* _YOUR INSTRUCTIONS_
Take the data below and copy exactly the lines starting at the one with "Open video preview FX settings" and finishing at the one with "The width and", both included.

* _EXCERPTED RECORDS_
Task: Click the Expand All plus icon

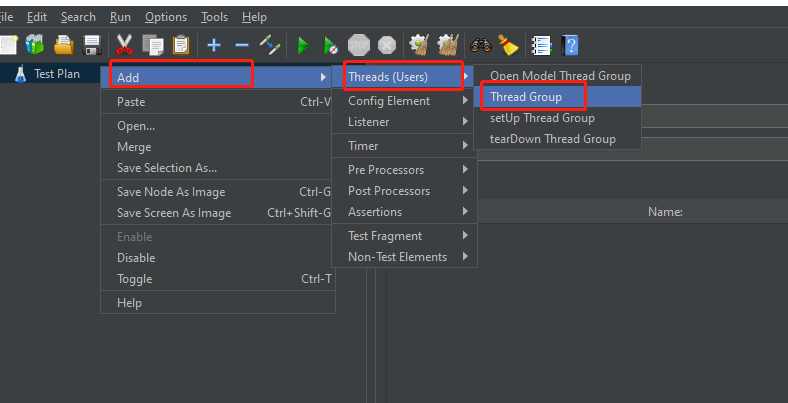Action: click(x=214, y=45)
---
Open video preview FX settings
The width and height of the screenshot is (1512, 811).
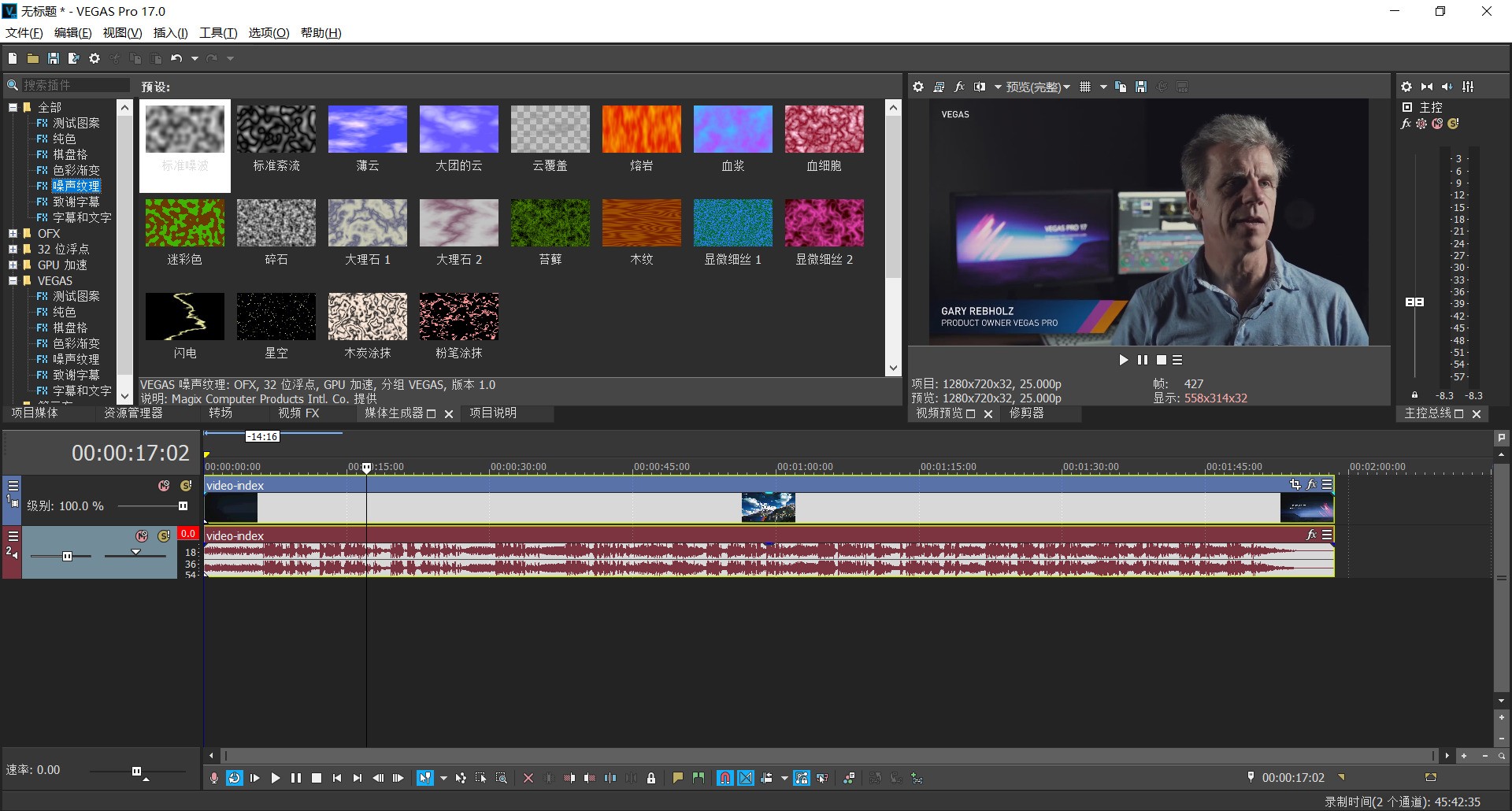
...
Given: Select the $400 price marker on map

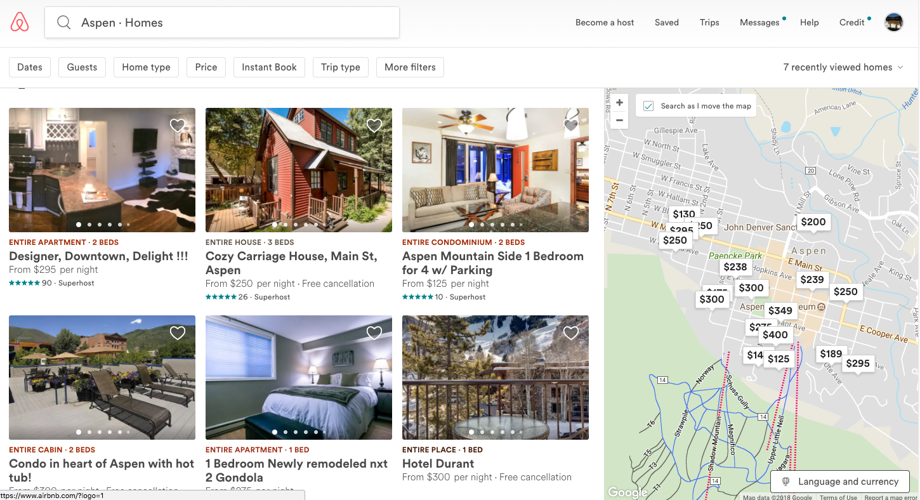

* _ANSWER TO THIS PROBLEM_
Open video preview FX settings
The width and height of the screenshot is (1512, 811).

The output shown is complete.